EXERCISES TO COMPLETE -
[a] From the thread below, print the stretch of text that starts at the words "I had an ISP" and ends after "firewall rules etc.".
[b] Using the thread below, answer these:
(i) At what time did the MySQL master fail?
(ii) How many instances did the ansible playbook log into to update the hosts file?
(iii) How often did the script updates run in the ISP customer's network?

PASSAGE -
= = = = = = =
| HN Mirror

Y	Hacker News new \| ask \| show \| jobs

by nemothekid 56 days ago

>Fortunately, we still have /etc/hosts, which we can easily provision

This is the kind of thing you read in a post-mortem and wonder how they designed something so fiendishly wonderful.

At 2:00am our MySQL master failed and failed over successfully to our secondary server. As part of post-failover ops, ansible playbook proceeded to login to 1000 instances to update the hosts file for the new master. This caused traffic amplication which caused our Etcd nodes to believe they were down. As the etcd nodes failed over, our ansible playbook proceeded to then login to 1000 instances to update the hosts file...

Honestly, whatever system you built is justing do the same exact function as DNS just with extra steps. If you squint really hard /etc/hosts is your local dns cache and ansible is your resolver. I think this kind of "simplification fetishization" is dangerously attractive to people who have only managed relatively simply setups. I don't think anyone who has ever had to deal with high-availability failover would consider Ansible a good solution.

The problem that so many people hit with DNS isn't specific to DNS the protocol - it's the problem of service discovery. This architecture doesn't eliminate service discovery, it just moves it to a far more brittle configuration.

4 comments

protocolture 56 days ago

I had an ISP customer years ago that had an AAA system designed by people who didnt understand DNS, DHCP or RADIUS. They also had no idea about netflow or SNMP.

The application would log into every router in the network and run a massive, on the fly script to manually create a bunch of PPPOE services, shaping targets for those connections, update firewall rules etc.

It would also run manual mikrotik bandwidth tests across every logical link it was aware of.

The application developers were adamant that this was the best way of doing things, and any disagreement would have them point at their dozen or so customers and boast that they surely wouldnt have been able to hoodwink that many people if they were doing it wrong.

Anyway we took a packet capture of all the every 10 minute script updates and demonstrated those to the customer as a whole number % of their bandwidth to certain smaller sites, and also were able to show them how they stopped getting "My internet goes out every 10 minutes" complaints as we turned off the automatic mikrotik bandwidth tests running every 10 minutes.
= = = = = = =
DATASET EXCERPT -
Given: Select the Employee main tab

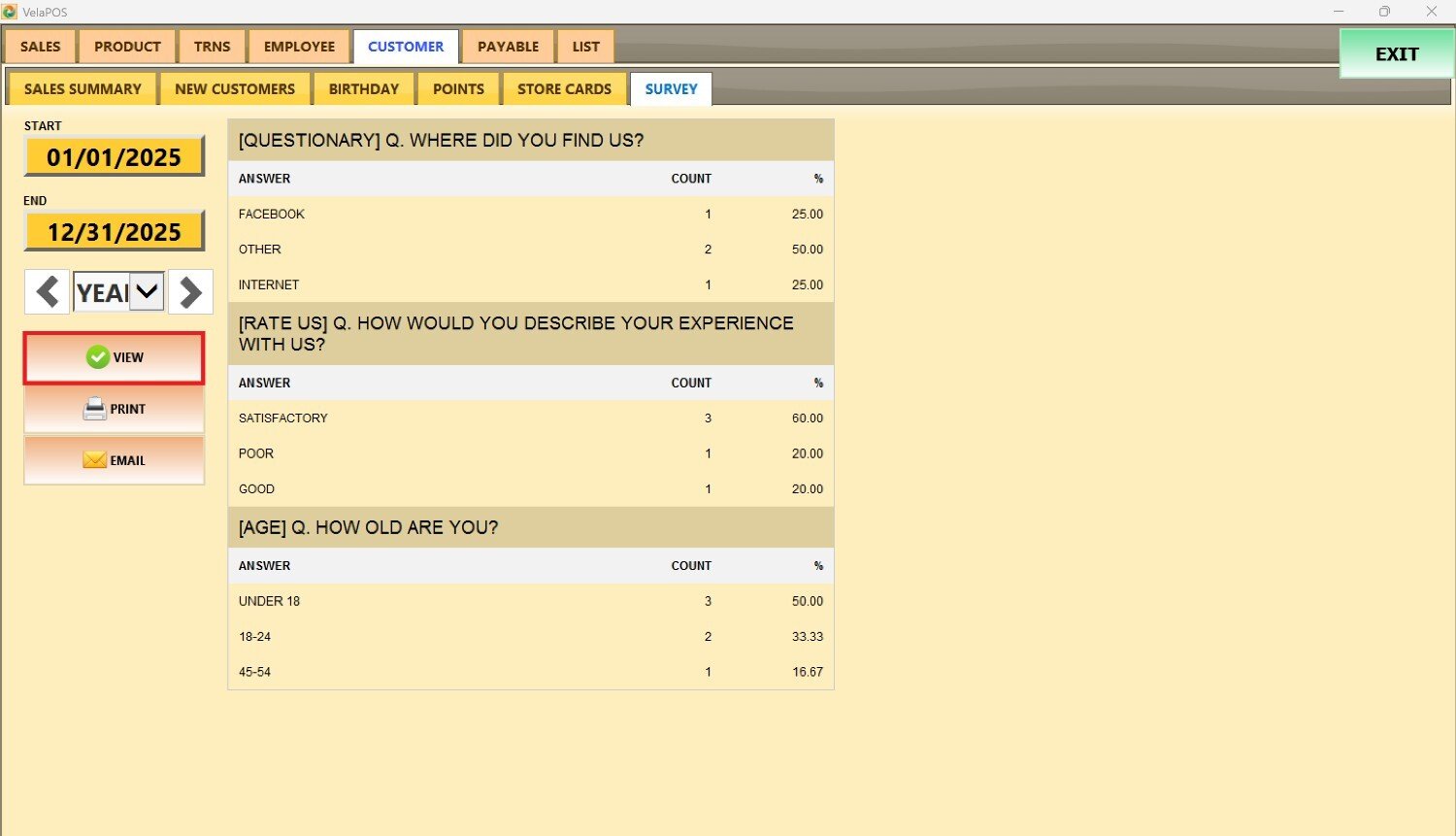Looking at the screenshot, I should click(x=299, y=47).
= = = = = = =
SOLUTION LIST -
[a]
I had an ISP customer years ago that had an AAA system designed by people who didnt understand DNS, DHCP or RADIUS. They also had no idea about netflow or SNMP.

The application would log into every router in the network and run a massive, on the fly script to manually create a bunch of PPPOE services, shaping targets for those connections, update firewall rules etc.

[b]
(i) 2:00am
(ii) 1000
(iii) Every 10 minutes